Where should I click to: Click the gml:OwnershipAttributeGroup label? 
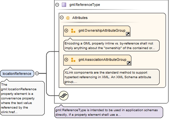pos(102,31)
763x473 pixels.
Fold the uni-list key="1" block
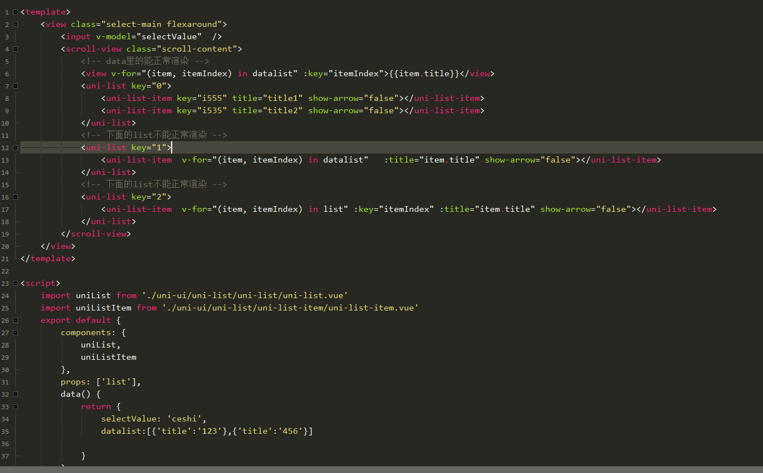[15, 147]
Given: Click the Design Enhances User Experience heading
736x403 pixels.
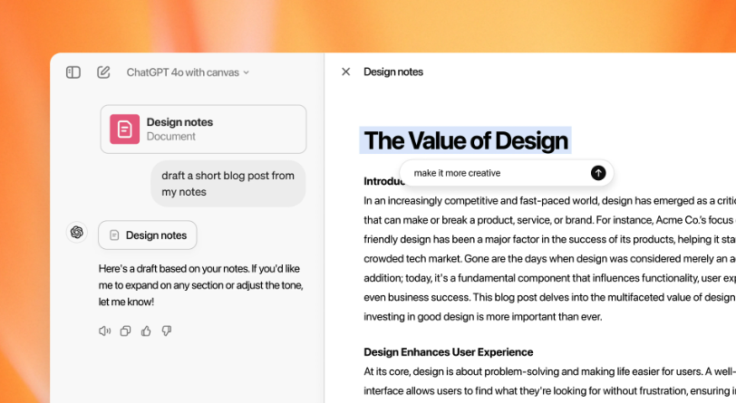Looking at the screenshot, I should (x=449, y=352).
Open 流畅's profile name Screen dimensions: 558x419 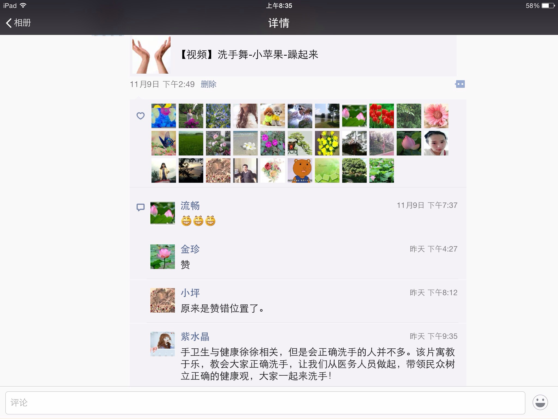[190, 206]
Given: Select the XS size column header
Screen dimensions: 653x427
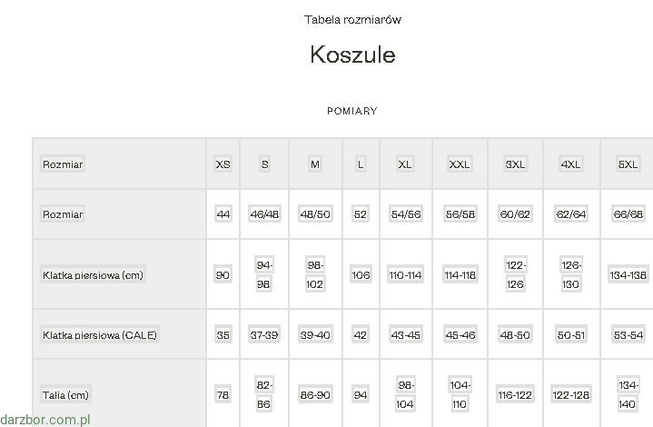Looking at the screenshot, I should pos(223,164).
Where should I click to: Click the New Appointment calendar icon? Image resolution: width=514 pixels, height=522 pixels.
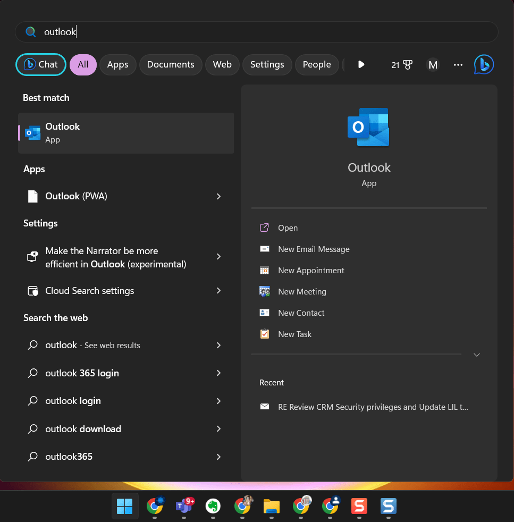coord(264,270)
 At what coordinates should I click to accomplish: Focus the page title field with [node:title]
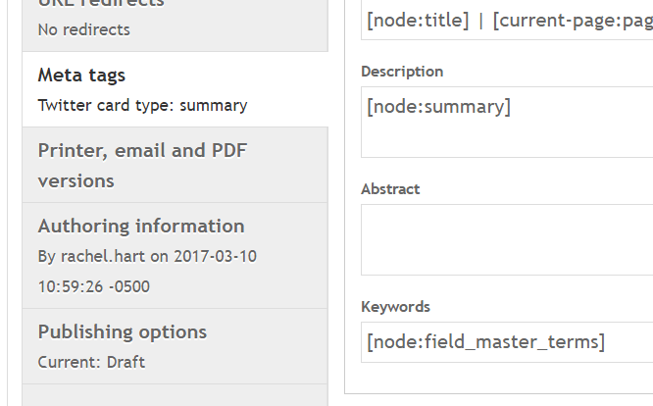506,21
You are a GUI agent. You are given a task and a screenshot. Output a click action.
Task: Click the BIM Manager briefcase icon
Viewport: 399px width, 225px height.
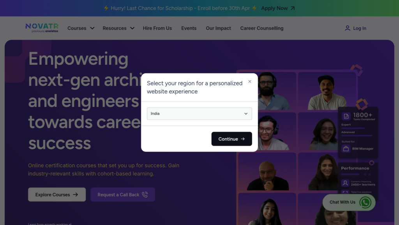point(346,149)
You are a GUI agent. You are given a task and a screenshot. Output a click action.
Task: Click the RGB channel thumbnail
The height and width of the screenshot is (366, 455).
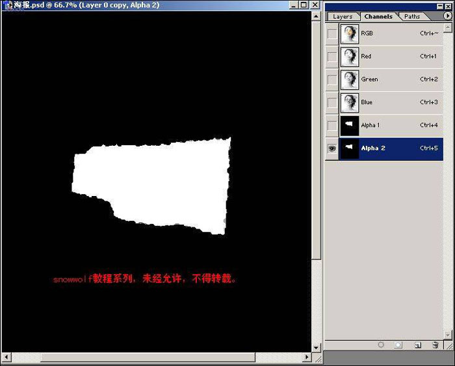pyautogui.click(x=350, y=34)
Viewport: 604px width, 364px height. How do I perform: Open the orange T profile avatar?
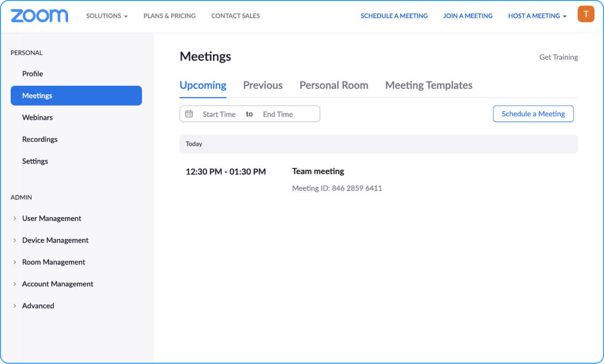(x=585, y=14)
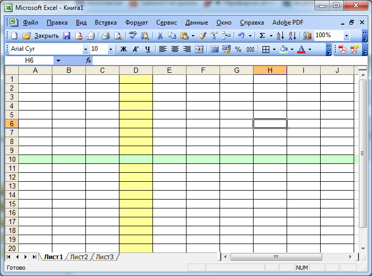The image size is (372, 276).
Task: Open the 100% zoom dropdown
Action: tap(346, 36)
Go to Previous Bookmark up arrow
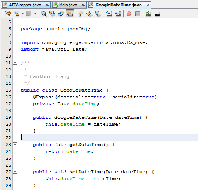 pos(80,13)
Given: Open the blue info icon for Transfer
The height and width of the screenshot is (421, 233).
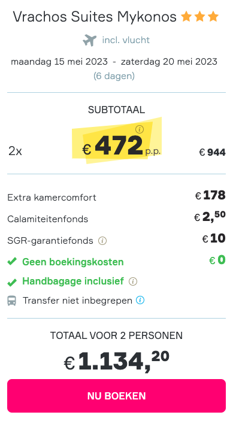Looking at the screenshot, I should (x=140, y=300).
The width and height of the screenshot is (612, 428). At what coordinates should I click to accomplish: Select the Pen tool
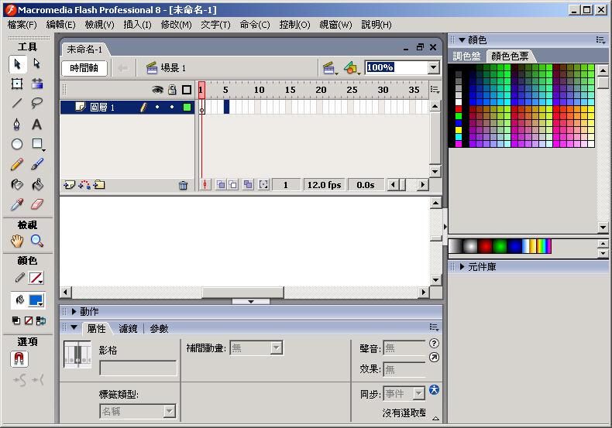pos(16,124)
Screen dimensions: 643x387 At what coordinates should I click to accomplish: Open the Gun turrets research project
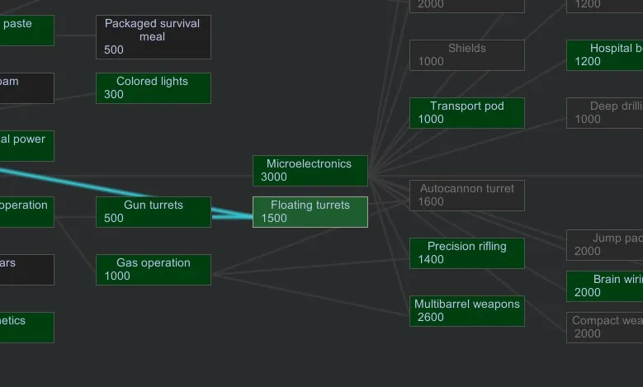coord(153,212)
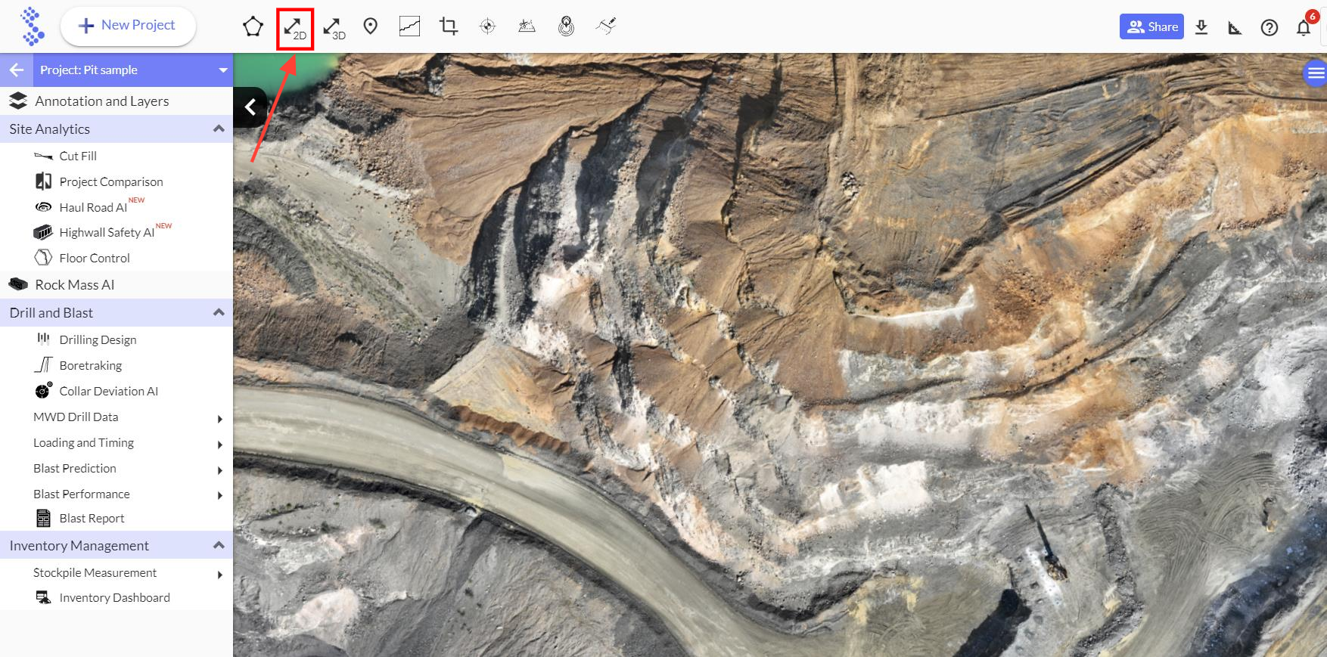Select the crop tool in toolbar
This screenshot has width=1327, height=657.
449,26

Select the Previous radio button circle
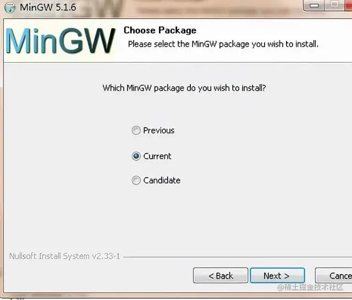click(136, 130)
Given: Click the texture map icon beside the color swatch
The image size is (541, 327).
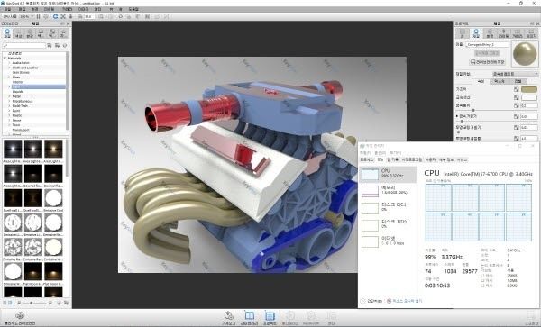Looking at the screenshot, I should [516, 89].
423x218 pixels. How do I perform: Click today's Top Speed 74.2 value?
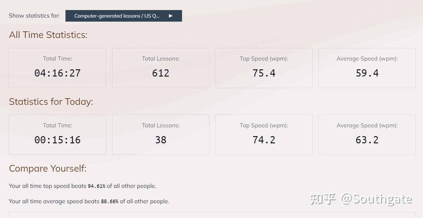tap(264, 140)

===

Within the material above, find the part that opens with the line containing "At what coordinates should I click to accomplish: Focus" and closes with the line containing "Task: Click the BIM Manager briefcase icon", and reproduce it exactly without the pictures.

 At what coordinates should I click to accomplish: Focus the page title field with [node:title]
506,21
You are a GUI agent. You are given a task and a screenshot. Output a click action.
Task: Click the BIM Manager briefcase icon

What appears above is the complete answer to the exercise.